4K Is Exactly The Right Resolution For Viewing Hurricane Balls

It’s a little weird how big “4K” is right now, as a marketing buzzword, or a feature description, we guess, if you want to be a little nicer about it. After all, computer monitors (and not even especially nice ones, at that) have outpaced HDTV by leaps and bounds since before HDTV even came out.

4k, or UHD “Ultra High Definition”, for reference, is about 8 megapixels in terms of resolution. If your new cell phone had such a low-res camera you’d probably assume it was some kind of defect.
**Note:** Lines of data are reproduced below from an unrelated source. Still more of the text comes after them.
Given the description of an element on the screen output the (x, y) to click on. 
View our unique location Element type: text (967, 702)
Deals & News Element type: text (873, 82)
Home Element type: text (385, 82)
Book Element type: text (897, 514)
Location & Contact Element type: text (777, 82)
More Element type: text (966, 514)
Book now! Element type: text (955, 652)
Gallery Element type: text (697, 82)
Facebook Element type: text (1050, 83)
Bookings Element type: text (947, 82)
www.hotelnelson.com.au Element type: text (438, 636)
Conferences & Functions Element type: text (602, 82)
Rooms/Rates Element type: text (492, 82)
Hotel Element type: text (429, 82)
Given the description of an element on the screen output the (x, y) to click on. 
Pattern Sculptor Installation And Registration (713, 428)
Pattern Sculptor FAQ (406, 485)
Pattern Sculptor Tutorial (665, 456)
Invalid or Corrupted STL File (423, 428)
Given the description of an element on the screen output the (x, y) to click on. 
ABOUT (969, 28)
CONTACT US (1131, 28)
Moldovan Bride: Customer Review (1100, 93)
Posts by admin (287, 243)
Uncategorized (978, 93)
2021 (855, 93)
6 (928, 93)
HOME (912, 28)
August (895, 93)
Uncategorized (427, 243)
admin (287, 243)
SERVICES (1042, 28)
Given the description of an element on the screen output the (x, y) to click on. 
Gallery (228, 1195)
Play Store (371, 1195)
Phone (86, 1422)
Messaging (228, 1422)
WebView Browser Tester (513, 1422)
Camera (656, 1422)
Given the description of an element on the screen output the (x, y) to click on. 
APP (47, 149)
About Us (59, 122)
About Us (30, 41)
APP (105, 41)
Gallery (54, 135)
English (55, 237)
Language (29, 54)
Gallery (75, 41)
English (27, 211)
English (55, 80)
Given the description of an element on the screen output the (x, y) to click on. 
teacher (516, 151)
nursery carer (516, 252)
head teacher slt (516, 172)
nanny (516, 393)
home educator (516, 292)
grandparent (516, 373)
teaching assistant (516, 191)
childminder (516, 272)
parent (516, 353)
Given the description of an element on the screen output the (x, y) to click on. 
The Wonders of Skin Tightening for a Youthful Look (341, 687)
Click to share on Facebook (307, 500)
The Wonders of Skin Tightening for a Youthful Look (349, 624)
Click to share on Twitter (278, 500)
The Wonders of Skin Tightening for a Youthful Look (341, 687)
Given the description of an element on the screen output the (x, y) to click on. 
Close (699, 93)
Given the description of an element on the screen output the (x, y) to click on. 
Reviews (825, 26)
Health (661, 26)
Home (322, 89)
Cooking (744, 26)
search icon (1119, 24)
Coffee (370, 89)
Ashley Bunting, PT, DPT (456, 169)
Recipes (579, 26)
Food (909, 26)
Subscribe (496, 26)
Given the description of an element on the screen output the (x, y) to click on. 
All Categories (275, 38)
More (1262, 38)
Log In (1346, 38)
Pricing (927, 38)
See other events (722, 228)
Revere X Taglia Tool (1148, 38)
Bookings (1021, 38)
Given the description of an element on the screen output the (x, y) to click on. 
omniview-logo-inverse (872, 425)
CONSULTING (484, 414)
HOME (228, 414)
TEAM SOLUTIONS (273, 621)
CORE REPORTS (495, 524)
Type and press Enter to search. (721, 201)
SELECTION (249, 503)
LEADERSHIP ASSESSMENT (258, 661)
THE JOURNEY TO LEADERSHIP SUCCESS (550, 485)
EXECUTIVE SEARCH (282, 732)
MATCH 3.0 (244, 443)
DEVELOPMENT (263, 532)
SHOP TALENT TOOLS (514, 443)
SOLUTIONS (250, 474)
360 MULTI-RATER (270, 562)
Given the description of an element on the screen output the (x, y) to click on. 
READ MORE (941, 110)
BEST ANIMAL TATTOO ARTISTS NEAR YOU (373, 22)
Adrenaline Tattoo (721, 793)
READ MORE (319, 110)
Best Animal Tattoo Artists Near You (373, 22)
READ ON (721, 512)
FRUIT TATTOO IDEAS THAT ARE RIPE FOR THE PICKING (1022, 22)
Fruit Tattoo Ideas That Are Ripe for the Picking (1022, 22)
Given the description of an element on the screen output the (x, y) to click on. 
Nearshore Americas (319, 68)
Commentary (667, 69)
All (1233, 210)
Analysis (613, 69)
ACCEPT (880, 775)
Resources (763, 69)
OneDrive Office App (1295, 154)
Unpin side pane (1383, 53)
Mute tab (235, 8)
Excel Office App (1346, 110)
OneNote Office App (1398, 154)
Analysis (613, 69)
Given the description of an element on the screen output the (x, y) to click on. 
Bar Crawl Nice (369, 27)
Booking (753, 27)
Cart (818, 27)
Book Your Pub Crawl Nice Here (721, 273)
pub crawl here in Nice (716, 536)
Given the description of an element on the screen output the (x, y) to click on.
IMAX theaters have been showing digital films at 2.9K or thereabouts since before Obama’s first term—granted, at an enormous screen size, but still.

While high resolution video isn’t exactly new, the ability for consumers to create things with it surely is. It’s a bit of a supply and demand problem: if nobody realizes they can watch things in 4K, then why put out any devices capable of recording in it? Eventually, that stalemate breaks, however, and you can have a little helicopter fly around and watch you snowboard down a mountain in super high res, which is great. Or you can play with these little “hurricane balls”, which are maybe slightly less great but still interesting. Look at ’em go!

And thanks to the 4K video standard, you can almost see how bored the guy must have been to glue two marbles together and blow on them for an hour.